= Dúnchad mac Murchada =

King of Leinster 727-728

Dúnchad mac Murchada (died 728) was a King of Leinster from the Uí Dúnlainge branch of the Laigin. He was the son of Murchad mac Brain Mut (died 727), the previous king. He ruled from 727 to 728.

==Biography==

Dunchad participated in his father's great victory over the Ui Neill and the high king Fergal mac Máele Dúin (died 722) of the Cenél nEógain at the Battle of Allen in 722. Dunchad succeeded his father as king in 727. He defeated his Uí Cheinnselaig rival Laidcnén mac Con Mella who was slain at the Battle of Maistiu (Mullaghmast, south Co.Kildare) in 727. The next year in 728, however he was defeated and slain by his brother Fáelán mac Murchado (died 738) at the Battle of Ailenn (Co.Kildare) who took the kingship and his widow.

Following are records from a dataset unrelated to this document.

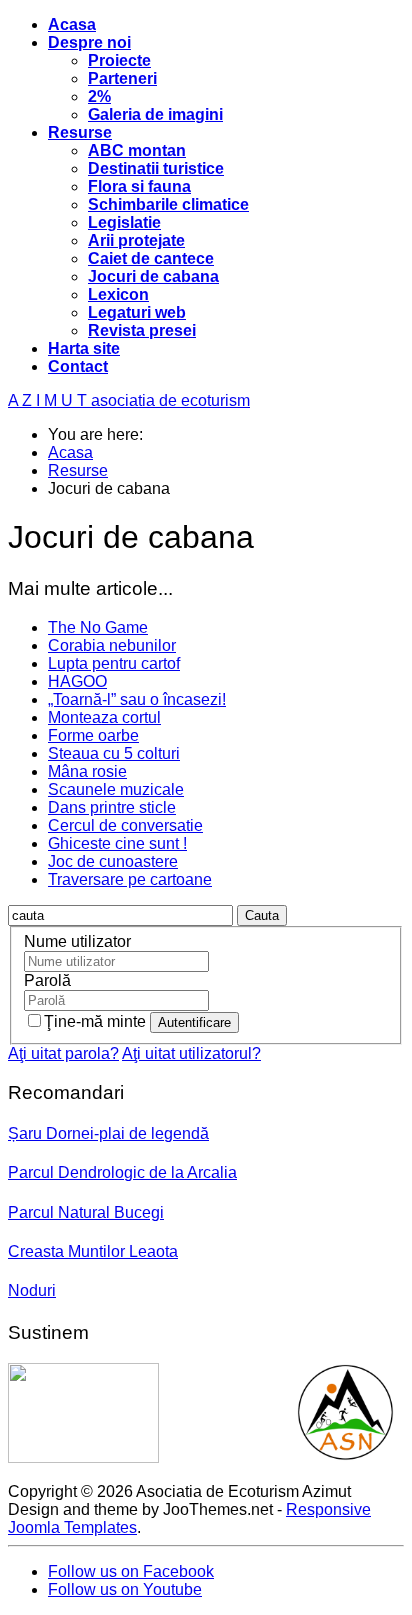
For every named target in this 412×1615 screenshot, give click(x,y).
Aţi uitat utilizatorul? (191, 1053)
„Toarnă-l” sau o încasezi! (137, 699)
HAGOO (77, 681)
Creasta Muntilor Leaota (93, 1251)
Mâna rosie (87, 771)
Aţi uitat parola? (63, 1053)
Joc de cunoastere (113, 861)
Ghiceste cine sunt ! (117, 843)
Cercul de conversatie (125, 825)
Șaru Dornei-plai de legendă (108, 1133)
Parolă (47, 980)
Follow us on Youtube (125, 1589)
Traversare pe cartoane (130, 879)
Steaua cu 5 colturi (114, 753)
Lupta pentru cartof (114, 663)
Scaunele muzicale (116, 789)
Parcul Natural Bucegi (86, 1212)
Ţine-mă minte (97, 1021)
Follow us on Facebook (131, 1571)
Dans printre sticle (112, 807)
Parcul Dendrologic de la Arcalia (122, 1172)
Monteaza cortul (104, 717)
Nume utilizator (77, 941)
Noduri (32, 1290)
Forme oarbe (93, 735)
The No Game (98, 627)
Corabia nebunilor (112, 645)
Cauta (262, 915)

Dunchad was married to Taileflaith ingen Cathail, the daughter of Cathal mac Finguine (died 742), the King of Munster. He was ancestor of the Uí Dúnchada sept of the Ui Dunlainge with their royal seat at Líamhain (Lyons Hill, on the Dublin-Kildare border). His son Cellach mac Dúnchada (died 776) was a king of Leinster.